Victims Urge Govt To Join Cluster Munitions Ban in Siem Reap

More than 100 mine and UXO victims gathered in Siem Reap yesterday to welcome the arrival of a new international treaty that bans the use, production and stockpiling of cluster munitions – and to urge Cambodia to join.

The UN-sponsored Cluster Munitions Convention became binding law Sunday in the 30 countries that ratified it six months ago. Eight more have ratified it since. Though Cambodian government officials have long promised to sign the treaty, they continue to insist that they need more time to study how joining may affect national security.

Contacted yesterday, Council of Ministers Secretary of State Prak Sokhonn said the government’s position had not changed and offered no indication of when Cambodia might sign.

Convention campaigners say Cambodia, as one of the most heavily cluster-bombed countries in the world, has a moral and practical obligation to sign. NGOs and aid agencies say a decision to ratify could free up additional money from abroad to help victims and clear contaminated land.
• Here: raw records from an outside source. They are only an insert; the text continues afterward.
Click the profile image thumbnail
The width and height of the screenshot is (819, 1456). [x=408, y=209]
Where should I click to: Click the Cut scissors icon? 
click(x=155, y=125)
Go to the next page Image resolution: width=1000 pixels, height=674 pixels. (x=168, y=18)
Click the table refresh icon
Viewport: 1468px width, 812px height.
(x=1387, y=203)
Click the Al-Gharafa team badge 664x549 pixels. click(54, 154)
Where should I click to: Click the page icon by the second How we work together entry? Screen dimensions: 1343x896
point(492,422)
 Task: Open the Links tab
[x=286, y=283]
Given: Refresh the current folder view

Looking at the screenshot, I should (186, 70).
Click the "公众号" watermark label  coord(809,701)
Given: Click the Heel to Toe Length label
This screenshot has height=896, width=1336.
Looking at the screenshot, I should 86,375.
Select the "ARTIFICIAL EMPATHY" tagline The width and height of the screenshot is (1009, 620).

Of the 26 million cluster bomblets the US dropped on Cambodia during the US war in Vietnam, Handicap International estimates that up to 7.8 million failed to explode on impact. According to the Cambodian Mine Action Center, those bomblets have killed or injured 180 people since 1998.

Along with survivors, several NGOs and religious groups convened on Siem Reap yesterday to celebrate the convention’s taking effect, more than three years after 49 countries set the drafting of the treaty in motion in Oslo, Norway. Denise Coghlan, head of Jesuit Refugee Services and one of the event’s organizers, said they were also looking to add to the 400,000 signatures already collected on a petition urging Cambodia to sign.

By holding the event in Siem Reap, she said, campaigners hope to catch the attention of tourists, who can spread the word of their efforts abroad. They are planning a second event in Phnom Penh for October, a month before state parties are set to meet in Laos.

“We’re hoping they’ll be ready to sign in October,” she said.